◆ Texte fourni
Aperçu historique dans Un Jardin sur l’Oronte

Barrès est un romancier qui mettait en œuvre les données de l’histoire, les animant, les recréant dans un récit imaginaire. Mais l’art de Barrès est bien différent de celui d’un romancier : c’est un lyrique et un idéologue.

Barrès s’efforce de placer les personnages de son roman dans des conditions politiques, militaires, religieuses qui ont été celles de la Syrie à quelques moments des Croisades. Il est clair qu’un fait domine l’évolution des caractères et de l’action : chrétiens et sarrasins, sur le bord de l’Oronte. Monde musulman et monde chrétien se connaissent, s’estiment, se pénètrent. Il faut rappeler ici que Le Jardin sur L’Oronte est une histoire d’amour, l’amour de sire Guillaume pour Oriante fait l’unité du roman. Ces personnages, leurs caractères, leurs attitudes dans l’action, appartiennent en propre à la conception du roman.

Enregistrements d'un jeu de données:
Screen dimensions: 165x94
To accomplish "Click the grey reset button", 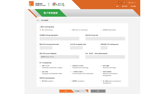I will tap(98, 91).
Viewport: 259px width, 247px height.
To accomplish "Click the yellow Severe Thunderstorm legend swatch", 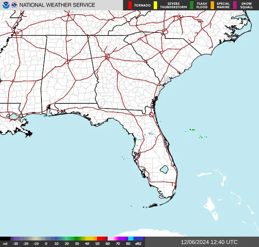I will point(156,5).
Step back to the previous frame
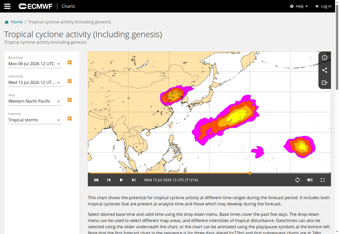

◆ Exercices à traiter
a – Répondez aux questions suivantes à partir du texte sur Un Jardin sur l'Oronte :
(i) Selon le texte, Barrès est un lyrique et quoi d'autre ?
(ii) Sur le bord de quel fleuve se trouvent chrétiens et sarrasins ?
(iii) Qu'est-ce qui fait l'unité du roman ?
b – Prolongez le texte sur Un Jardin sur l'Oronte à partir de sa dernière phrase.

◆ Réponses par exercice
a –
(i) Un idéologue.
(ii) L'Oronte.
(iii) L'amour de sire Guillaume pour Oriante.

b –
Paradoxe ou originalité du roman, à sa qualité d’étranger, Guillaume se doit de pénétrer dans ce monde musulman. Dès lors, comment Sir Guillaume, ce jeune chevalier venu de France, est-t-il entré dans ce monde musulman ? Au début du roman, on a vu qu’il a été chargé par le comte de Tripoli d’une mission auprès de l’émir de Qalaat El Abidin. Il mène à bien les négociations, une trêve est conclue, et l’émir, qui l’a pris en amitié, l’invite à prolonger son séjour à Qalaat. Un soir, dans les jardins, l’émir le convie à entendre le chant de sa favorite. L’âme femme, devinée à travers le chant, trouble profondément le jeune homme.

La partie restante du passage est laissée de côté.